'''

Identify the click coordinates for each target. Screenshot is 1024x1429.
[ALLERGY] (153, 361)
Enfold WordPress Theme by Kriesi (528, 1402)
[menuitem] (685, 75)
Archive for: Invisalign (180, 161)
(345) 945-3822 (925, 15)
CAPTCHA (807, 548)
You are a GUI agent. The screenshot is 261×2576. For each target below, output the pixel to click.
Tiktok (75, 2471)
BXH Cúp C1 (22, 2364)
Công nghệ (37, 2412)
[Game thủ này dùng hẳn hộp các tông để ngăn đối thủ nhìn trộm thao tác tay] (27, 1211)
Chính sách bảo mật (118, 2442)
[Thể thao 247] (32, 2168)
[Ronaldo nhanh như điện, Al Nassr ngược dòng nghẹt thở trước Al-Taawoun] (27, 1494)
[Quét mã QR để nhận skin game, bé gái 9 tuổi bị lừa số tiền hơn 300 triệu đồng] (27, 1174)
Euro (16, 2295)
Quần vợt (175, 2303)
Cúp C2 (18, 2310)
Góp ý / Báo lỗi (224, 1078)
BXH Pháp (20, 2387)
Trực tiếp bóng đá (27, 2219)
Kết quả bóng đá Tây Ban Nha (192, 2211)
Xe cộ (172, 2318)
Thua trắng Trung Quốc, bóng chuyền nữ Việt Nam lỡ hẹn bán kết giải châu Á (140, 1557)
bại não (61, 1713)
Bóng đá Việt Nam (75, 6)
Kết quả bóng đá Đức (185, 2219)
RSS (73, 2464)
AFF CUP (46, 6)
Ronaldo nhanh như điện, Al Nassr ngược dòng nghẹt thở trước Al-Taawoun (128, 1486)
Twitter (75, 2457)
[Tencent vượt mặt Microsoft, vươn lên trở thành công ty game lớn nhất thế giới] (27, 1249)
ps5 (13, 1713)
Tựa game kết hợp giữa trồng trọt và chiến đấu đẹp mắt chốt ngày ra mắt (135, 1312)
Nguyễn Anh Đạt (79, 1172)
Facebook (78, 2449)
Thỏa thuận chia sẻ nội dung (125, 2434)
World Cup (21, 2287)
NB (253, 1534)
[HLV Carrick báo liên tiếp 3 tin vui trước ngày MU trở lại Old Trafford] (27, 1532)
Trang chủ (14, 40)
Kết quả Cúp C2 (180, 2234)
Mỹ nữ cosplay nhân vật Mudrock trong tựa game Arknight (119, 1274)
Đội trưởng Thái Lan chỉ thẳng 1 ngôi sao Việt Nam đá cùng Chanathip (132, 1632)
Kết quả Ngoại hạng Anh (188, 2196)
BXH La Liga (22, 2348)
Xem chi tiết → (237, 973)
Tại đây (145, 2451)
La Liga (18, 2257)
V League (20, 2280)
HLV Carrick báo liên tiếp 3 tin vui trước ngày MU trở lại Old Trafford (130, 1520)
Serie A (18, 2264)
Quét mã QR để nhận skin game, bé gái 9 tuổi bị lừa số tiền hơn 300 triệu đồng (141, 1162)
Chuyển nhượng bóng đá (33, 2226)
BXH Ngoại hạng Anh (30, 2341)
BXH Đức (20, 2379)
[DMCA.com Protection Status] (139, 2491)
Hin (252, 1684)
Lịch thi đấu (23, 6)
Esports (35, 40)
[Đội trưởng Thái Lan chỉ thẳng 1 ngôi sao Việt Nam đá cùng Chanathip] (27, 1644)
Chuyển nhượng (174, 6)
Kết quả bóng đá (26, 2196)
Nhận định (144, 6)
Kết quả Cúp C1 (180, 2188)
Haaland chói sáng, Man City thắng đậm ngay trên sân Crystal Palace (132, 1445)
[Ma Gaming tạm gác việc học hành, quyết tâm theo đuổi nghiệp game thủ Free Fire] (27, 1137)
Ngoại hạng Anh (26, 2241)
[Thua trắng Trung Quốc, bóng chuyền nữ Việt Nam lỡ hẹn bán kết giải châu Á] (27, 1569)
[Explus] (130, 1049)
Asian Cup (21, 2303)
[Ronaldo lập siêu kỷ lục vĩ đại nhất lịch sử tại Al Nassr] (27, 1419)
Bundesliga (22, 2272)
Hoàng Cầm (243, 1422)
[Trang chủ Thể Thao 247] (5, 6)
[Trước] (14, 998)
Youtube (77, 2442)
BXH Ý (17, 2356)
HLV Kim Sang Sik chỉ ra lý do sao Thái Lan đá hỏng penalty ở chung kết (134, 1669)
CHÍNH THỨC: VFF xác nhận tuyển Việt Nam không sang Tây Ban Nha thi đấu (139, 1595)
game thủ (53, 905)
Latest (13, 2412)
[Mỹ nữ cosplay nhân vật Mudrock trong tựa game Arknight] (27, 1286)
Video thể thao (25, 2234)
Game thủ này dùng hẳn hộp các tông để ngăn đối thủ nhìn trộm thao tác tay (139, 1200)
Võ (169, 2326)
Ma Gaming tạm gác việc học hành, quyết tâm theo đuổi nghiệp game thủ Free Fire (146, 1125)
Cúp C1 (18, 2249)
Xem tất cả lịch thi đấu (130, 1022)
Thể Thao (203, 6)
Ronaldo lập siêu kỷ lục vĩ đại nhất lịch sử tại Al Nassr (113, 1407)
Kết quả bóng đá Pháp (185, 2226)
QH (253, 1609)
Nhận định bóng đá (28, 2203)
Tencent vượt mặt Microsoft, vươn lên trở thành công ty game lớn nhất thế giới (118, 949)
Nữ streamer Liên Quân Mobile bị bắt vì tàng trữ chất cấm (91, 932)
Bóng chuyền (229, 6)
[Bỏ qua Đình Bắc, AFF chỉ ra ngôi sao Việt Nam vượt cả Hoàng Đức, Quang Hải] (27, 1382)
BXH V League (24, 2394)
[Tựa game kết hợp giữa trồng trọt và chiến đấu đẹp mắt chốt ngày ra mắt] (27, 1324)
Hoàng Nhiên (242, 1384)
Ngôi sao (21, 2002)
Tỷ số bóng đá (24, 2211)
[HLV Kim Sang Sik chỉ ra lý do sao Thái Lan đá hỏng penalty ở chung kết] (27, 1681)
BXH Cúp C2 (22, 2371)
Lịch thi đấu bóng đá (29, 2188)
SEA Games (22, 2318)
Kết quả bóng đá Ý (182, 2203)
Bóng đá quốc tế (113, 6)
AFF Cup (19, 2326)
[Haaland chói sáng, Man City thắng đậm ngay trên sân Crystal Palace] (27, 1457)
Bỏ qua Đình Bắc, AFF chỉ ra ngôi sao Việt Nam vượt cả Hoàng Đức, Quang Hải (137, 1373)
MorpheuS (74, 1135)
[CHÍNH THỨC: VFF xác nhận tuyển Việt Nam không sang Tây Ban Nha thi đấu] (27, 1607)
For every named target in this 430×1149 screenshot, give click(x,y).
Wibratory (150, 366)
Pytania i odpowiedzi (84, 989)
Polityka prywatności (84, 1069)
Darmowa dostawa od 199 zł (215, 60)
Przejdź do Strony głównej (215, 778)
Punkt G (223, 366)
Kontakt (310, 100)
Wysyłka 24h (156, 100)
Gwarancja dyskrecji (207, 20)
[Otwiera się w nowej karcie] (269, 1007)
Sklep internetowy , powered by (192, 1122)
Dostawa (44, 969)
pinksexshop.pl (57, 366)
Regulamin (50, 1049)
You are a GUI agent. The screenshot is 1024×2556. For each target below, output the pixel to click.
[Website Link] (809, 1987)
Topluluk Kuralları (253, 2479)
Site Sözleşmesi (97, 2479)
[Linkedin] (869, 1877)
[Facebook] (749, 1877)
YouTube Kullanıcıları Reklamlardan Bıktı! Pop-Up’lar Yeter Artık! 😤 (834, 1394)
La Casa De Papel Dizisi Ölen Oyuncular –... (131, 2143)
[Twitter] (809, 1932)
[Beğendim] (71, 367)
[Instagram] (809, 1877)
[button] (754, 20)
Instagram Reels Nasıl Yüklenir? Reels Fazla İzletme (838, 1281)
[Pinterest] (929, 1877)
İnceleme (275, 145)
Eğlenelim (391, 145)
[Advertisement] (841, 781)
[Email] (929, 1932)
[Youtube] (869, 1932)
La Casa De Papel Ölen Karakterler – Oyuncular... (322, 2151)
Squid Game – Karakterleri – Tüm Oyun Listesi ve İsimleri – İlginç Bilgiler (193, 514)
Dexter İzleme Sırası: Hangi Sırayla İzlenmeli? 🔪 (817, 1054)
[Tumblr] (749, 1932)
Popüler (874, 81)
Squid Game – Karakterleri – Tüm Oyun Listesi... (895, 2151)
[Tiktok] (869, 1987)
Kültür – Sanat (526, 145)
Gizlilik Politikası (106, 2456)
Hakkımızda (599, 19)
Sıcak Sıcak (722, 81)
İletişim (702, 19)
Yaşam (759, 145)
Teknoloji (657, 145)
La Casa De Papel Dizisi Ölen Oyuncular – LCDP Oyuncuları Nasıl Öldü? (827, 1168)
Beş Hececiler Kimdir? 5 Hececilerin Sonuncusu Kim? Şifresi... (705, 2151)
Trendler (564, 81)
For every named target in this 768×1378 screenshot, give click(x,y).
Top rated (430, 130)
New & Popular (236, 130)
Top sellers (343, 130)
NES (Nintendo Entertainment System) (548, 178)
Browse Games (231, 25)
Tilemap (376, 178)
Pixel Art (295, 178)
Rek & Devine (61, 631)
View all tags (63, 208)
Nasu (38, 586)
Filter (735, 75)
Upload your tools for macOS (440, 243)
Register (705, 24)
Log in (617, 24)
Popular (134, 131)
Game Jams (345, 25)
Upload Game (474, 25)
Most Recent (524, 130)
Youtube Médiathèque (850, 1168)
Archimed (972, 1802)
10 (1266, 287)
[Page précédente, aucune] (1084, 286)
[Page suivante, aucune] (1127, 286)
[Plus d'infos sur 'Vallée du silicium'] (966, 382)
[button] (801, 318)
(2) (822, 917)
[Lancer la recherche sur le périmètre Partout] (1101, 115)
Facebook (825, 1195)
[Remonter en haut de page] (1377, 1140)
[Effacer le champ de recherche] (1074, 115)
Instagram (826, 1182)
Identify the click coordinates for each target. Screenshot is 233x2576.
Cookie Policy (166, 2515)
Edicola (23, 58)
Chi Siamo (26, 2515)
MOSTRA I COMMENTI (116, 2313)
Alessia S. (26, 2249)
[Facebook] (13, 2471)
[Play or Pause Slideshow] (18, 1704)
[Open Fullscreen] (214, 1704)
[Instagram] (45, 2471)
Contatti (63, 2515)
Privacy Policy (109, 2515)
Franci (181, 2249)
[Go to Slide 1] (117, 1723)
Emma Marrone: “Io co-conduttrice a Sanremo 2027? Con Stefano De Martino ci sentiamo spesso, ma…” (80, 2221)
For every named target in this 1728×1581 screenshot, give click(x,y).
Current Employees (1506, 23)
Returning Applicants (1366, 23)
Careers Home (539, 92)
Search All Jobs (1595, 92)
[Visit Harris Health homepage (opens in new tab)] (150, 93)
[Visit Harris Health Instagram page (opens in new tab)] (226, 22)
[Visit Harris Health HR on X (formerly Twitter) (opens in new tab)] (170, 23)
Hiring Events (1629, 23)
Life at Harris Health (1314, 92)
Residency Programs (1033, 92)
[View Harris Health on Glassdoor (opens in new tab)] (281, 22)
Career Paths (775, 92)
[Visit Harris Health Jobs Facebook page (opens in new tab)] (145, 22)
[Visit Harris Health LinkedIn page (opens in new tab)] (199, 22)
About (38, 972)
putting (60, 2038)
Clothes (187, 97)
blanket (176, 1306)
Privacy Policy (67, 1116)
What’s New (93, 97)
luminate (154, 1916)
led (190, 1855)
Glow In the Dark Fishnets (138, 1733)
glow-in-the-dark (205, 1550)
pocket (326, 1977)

'''

• **Work to be completed**: Your output should be an exact copy of the lines from the top of the listing above to the line with "AFF CUP (46, 6)", both ends included.

• **The completed task**:
Identify the click coordinates for each target. Screenshot is 1024x1429.
[ALLERGY] (153, 361)
Enfold WordPress Theme by Kriesi (528, 1402)
[menuitem] (685, 75)
Archive for: Invisalign (180, 161)
(345) 945-3822 (925, 15)
CAPTCHA (807, 548)
You are a GUI agent. The screenshot is 261×2576. For each target below, output the pixel to click.
Tiktok (75, 2471)
BXH Cúp C1 (22, 2364)
Công nghệ (37, 2412)
[Game thủ này dùng hẳn hộp các tông để ngăn đối thủ nhìn trộm thao tác tay] (27, 1211)
Chính sách bảo mật (118, 2442)
[Thể thao 247] (32, 2168)
[Ronaldo nhanh như điện, Al Nassr ngược dòng nghẹt thở trước Al-Taawoun] (27, 1494)
[Quét mã QR để nhận skin game, bé gái 9 tuổi bị lừa số tiền hơn 300 triệu đồng] (27, 1174)
Euro (16, 2295)
Quần vợt (175, 2303)
Cúp C2 (18, 2310)
Góp ý / Báo lỗi (224, 1078)
BXH Pháp (20, 2387)
Trực tiếp bóng đá (27, 2219)
Kết quả bóng đá Tây Ban Nha (192, 2211)
Xe cộ (172, 2318)
Thua trắng Trung Quốc, bóng chuyền nữ Việt Nam lỡ hẹn bán kết giải châu Á (140, 1557)
bại não (61, 1713)
Bóng đá Việt Nam (75, 6)
Kết quả bóng đá Đức (185, 2219)
RSS (73, 2464)
AFF CUP (46, 6)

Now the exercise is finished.